Problem description:
Pull out each line of the records below that contains the string "desktop", and copy those lines.

----- Provided information -----

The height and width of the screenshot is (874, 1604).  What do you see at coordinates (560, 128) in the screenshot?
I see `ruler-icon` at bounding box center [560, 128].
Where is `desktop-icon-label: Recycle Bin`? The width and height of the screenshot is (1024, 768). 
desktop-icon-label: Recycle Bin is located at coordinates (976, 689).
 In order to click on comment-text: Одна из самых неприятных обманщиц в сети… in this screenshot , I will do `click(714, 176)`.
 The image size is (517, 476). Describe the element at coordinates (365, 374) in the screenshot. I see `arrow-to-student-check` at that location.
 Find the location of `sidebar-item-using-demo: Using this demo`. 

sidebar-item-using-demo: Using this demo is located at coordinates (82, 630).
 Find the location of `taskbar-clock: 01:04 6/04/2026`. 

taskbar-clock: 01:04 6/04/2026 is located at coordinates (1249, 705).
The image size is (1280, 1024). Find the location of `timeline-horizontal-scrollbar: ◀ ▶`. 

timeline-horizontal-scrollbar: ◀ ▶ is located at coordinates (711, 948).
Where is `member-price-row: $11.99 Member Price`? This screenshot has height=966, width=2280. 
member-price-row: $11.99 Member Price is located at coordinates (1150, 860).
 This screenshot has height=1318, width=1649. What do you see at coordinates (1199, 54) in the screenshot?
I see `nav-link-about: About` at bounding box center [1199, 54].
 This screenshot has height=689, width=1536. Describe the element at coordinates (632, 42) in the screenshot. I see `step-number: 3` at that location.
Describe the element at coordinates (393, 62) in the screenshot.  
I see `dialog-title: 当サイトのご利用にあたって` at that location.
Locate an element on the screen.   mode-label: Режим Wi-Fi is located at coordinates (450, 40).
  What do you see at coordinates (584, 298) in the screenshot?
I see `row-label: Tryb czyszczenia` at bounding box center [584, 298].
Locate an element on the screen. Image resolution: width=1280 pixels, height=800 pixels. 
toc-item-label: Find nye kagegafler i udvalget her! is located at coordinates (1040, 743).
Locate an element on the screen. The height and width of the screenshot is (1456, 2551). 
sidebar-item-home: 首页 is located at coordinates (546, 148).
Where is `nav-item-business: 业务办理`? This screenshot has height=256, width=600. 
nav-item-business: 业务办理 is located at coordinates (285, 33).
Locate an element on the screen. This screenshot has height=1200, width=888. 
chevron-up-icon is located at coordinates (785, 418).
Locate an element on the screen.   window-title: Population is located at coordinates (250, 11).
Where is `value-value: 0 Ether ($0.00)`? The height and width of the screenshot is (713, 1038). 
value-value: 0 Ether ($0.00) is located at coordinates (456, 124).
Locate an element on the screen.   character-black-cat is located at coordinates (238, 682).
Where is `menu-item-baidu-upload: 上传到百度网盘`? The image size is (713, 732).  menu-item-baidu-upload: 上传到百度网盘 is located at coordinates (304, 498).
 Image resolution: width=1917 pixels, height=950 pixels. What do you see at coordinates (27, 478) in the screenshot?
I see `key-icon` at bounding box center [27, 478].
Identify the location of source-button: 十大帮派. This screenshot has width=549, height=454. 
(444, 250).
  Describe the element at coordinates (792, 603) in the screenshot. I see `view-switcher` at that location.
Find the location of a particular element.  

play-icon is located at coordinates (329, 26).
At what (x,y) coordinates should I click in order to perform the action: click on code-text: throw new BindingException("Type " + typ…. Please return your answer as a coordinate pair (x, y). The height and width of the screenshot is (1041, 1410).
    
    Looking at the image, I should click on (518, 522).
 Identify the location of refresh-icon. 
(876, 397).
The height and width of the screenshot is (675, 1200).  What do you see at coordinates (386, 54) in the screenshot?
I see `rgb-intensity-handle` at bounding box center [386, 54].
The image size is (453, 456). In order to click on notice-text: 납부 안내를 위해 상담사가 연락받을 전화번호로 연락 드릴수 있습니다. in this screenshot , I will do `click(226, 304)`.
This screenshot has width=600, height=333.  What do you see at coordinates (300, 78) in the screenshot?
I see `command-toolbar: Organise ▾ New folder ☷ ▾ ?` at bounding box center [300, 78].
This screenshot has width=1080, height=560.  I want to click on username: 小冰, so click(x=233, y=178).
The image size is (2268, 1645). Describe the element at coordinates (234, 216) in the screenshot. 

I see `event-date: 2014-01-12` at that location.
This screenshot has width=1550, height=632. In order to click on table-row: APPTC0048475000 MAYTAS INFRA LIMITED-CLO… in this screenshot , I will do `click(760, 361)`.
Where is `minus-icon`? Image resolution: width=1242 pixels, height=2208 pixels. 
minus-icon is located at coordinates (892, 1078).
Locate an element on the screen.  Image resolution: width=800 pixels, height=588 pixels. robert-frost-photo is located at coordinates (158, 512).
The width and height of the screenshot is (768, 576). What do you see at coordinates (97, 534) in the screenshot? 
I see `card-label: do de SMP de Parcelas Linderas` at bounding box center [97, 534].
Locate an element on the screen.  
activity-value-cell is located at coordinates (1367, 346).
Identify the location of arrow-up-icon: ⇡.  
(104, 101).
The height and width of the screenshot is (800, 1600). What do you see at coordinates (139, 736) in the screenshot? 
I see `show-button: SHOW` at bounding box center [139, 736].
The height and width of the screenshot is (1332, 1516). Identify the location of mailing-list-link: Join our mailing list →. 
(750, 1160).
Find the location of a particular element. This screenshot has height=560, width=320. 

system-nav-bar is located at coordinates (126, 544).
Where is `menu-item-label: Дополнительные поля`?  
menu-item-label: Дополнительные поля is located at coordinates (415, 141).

-----

Expected output:
Where is `desktop-icon-label: Recycle Bin`? The width and height of the screenshot is (1024, 768). 
desktop-icon-label: Recycle Bin is located at coordinates (976, 689).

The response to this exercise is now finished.